だけど、そんな事があったのもすっかり忘れてしまっていたのに。
「あのあと行って、イヤリングに加工してもらったんだ」
かすかに頬を染めて、私とは目を合わせずあさっての方向を見ながら言う。
「――大変だったんだぞ。職人気質のオヤジが出てきてさ、俺はピアスしか作らないって言うから。何回行っても駄目で、事情を話してやっと口説き落としたんだ」
「事情?」
それには答えず、ちらりと一瞬こちらを見る。
「そうなの?」
「うん。何しろ今日は『君の日』だからね」
「だから、ゆっくり休んで、元気になったらそれをつけて出かけよう」
「うん。早く良くならなくちゃ」
「あ、待って」
思わずマフラーの先を握り締めていた。
「わっ。――何?」
「うん・・・ねぇ、『事情』って」
「え・・・」
じっと見つめ続ける私に根負けしたのか、やや早口で言って逃げるように部屋から出て行ってしまった。

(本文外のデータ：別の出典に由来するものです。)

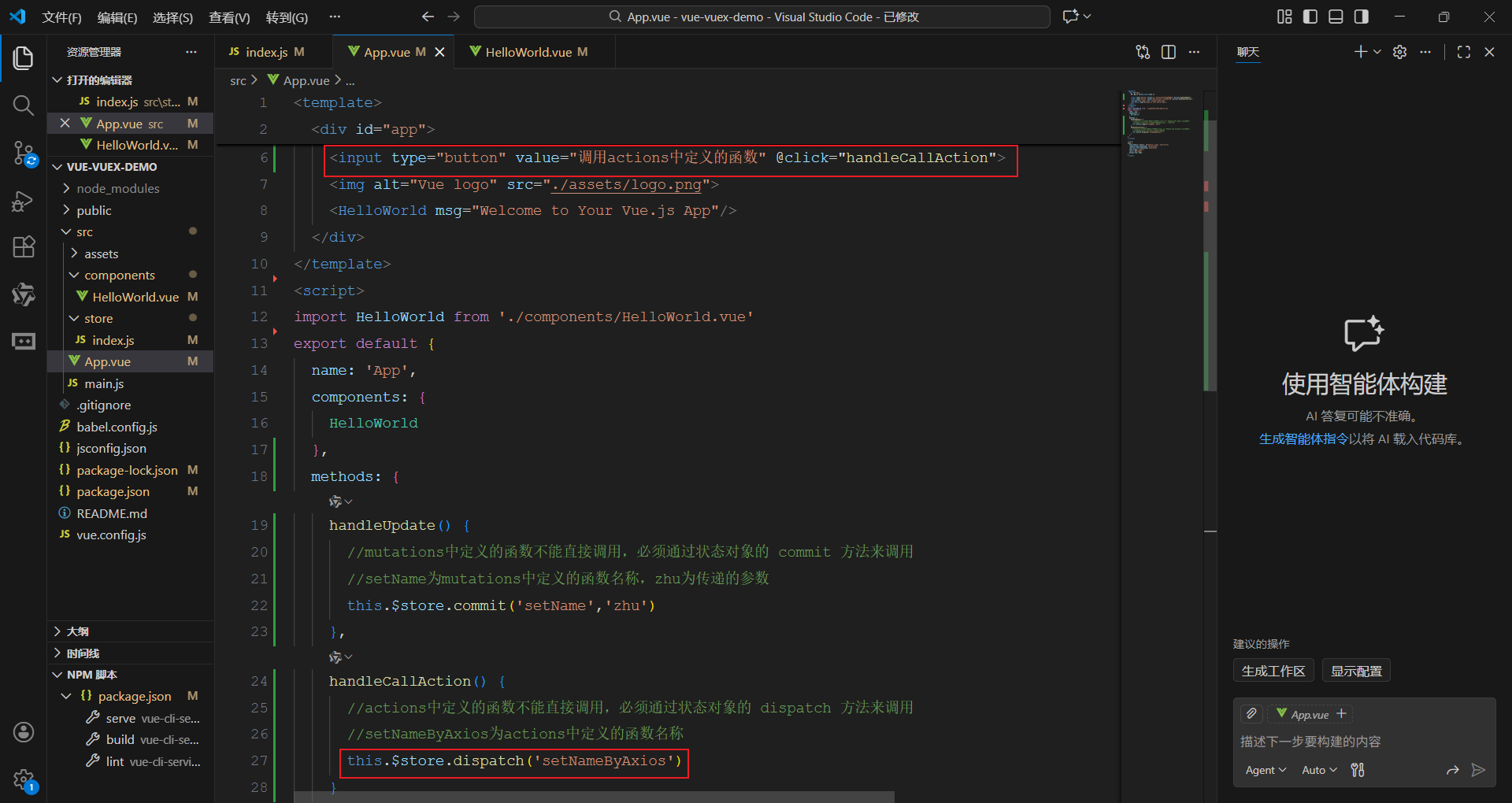This screenshot has width=1512, height=803.
Task: Expand the node_modules folder
Action: click(118, 189)
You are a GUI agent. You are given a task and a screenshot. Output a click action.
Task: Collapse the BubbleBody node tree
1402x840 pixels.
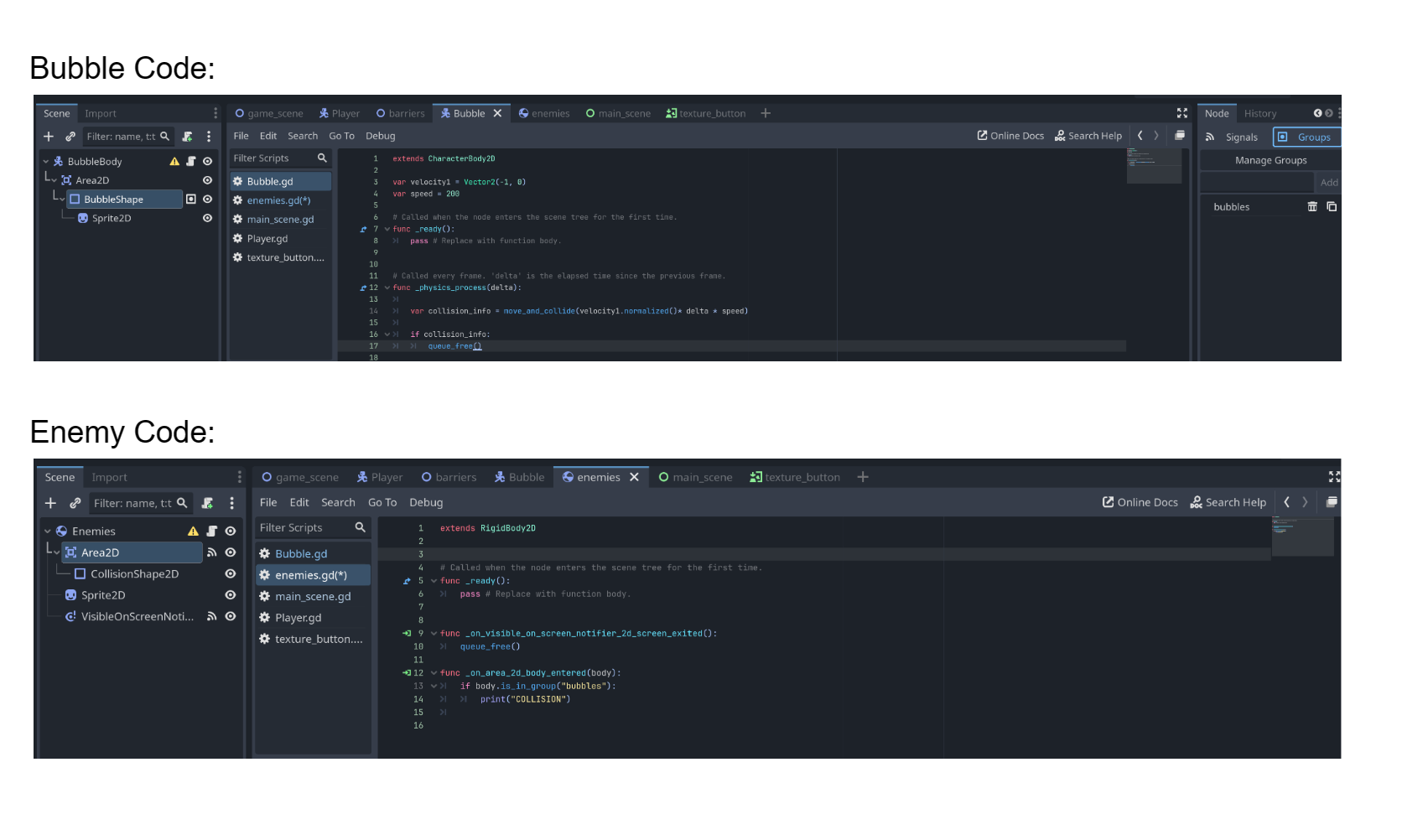coord(46,161)
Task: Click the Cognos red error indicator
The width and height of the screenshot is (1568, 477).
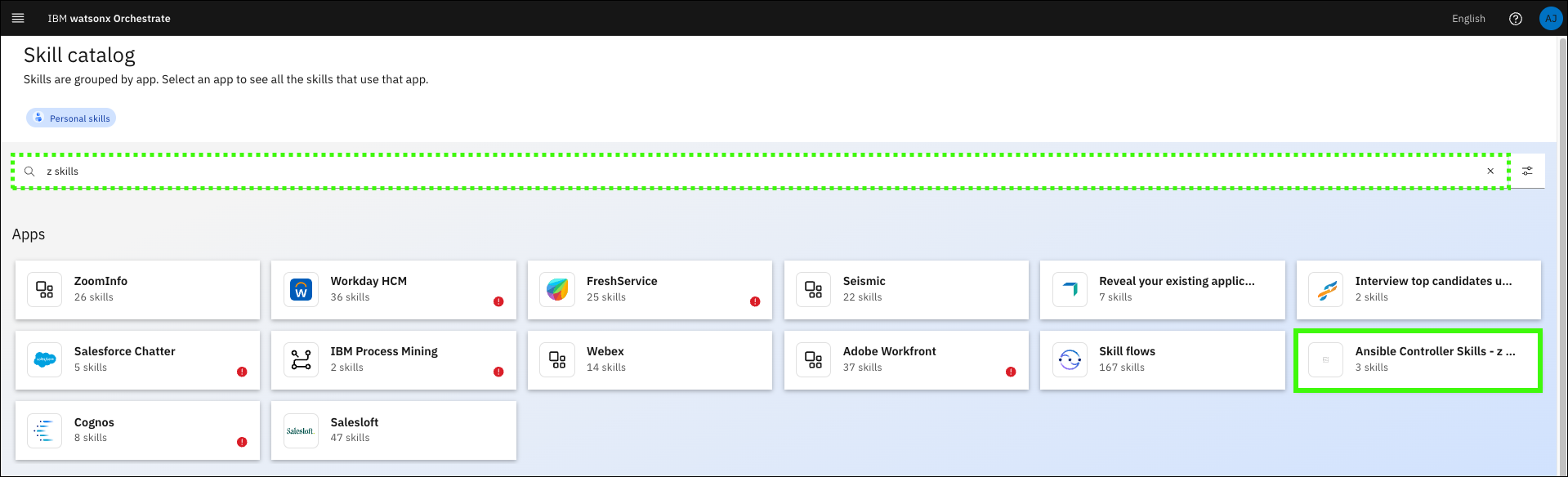Action: tap(242, 442)
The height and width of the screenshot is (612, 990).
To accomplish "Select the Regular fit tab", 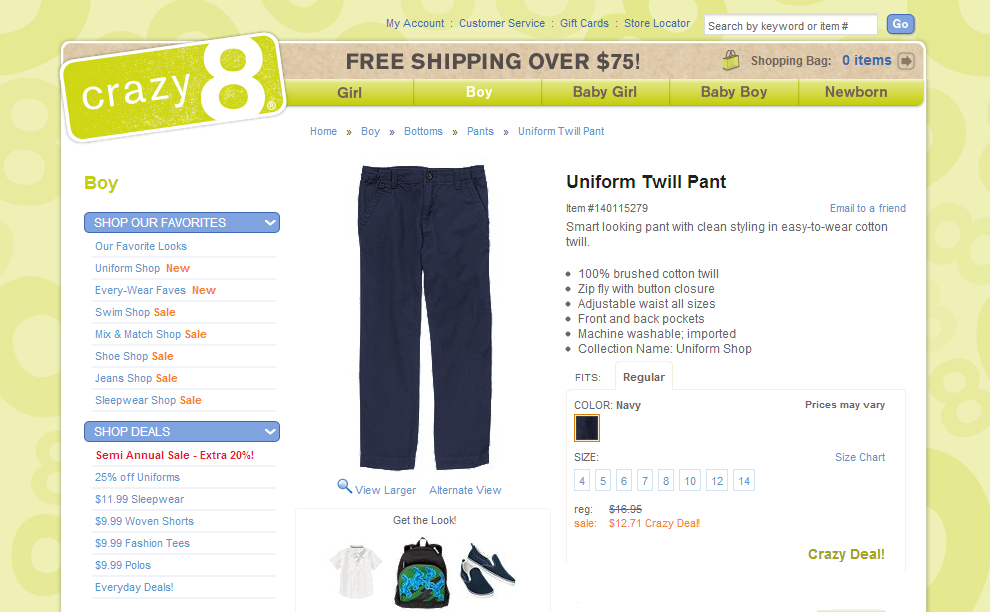I will tap(643, 377).
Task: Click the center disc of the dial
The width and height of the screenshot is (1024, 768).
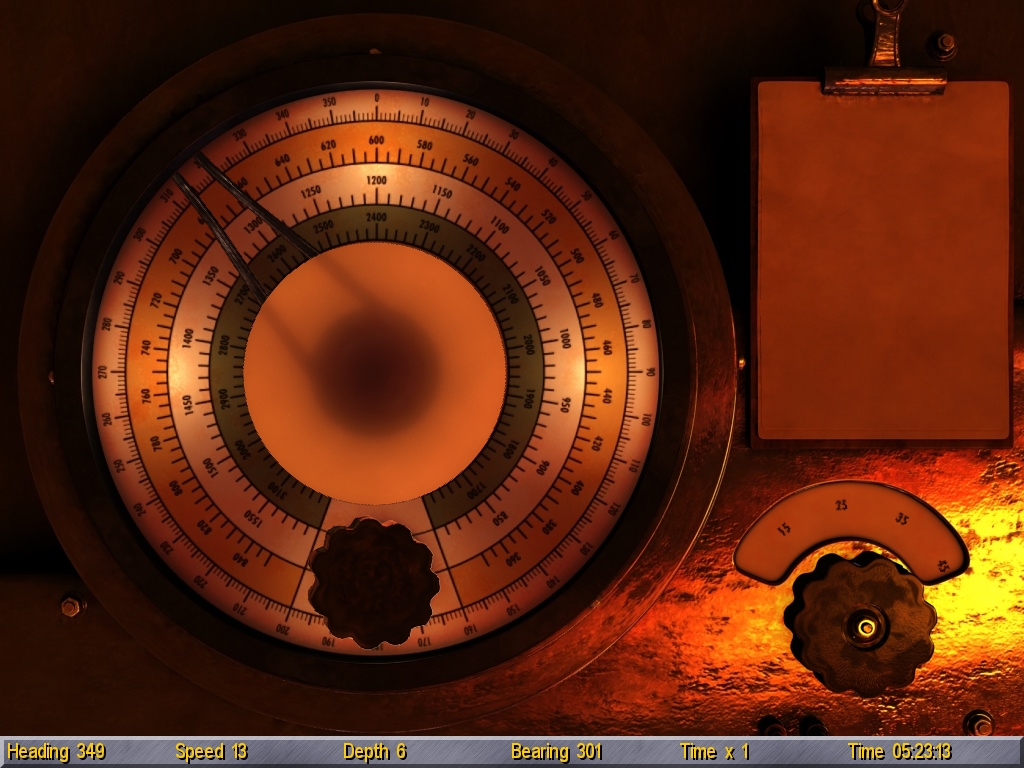Action: pyautogui.click(x=375, y=372)
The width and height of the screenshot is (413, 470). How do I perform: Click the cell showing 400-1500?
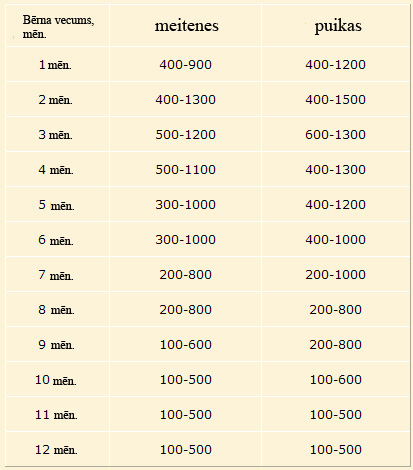pos(336,100)

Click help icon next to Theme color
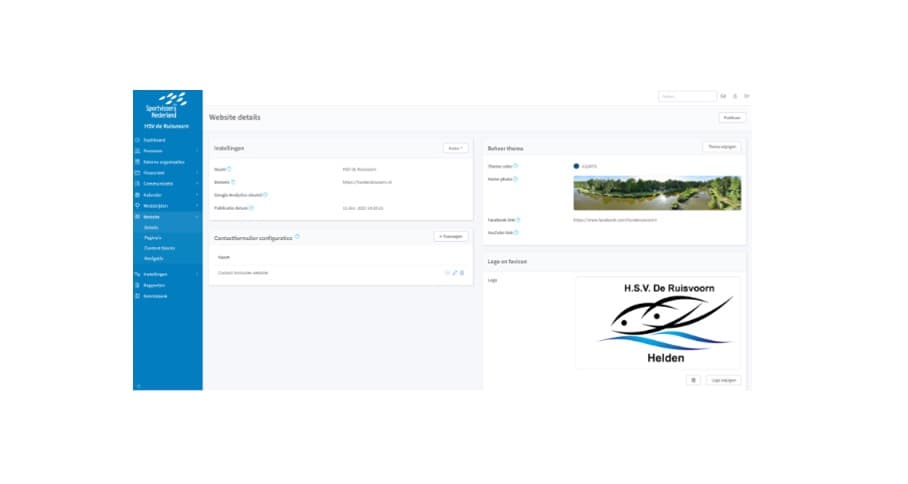(516, 166)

『実は、以前ここに来た時にこのピアスをとても気に入った子がいて、だけど彼女はイヤリングしかつけないから』
『そんなもの、ピアスの穴を開ければすむことじゃないか。みんなそうしとるぞ』
『彼女の身体に傷をつけたくないんです――もう、これ以上は』
『――ふむ。なにかわけがありそうだな』
『ともかく、僕は彼女にこれをプレゼントしたいんです』
『その子は君の恋人なのかな』
『違います』
『だったら別にこれじゃなくても、どこか他の場所で見繕って買ったらいい』
『恋人なんかじゃなくて・・・もっと、大事な子なんです。――僕の何よりも』
リビングに戻ったナインはそれを見て、セブンと一触即発の事態だったらしい。
でも、ただ照れているだけって私にはちゃんとわかっている。
きっと、あと数日も経てば、何事もなかったように「やあ」ってやって来るのに違いない。
彼のなかで、私が大事に思われていることに違いはないのだから。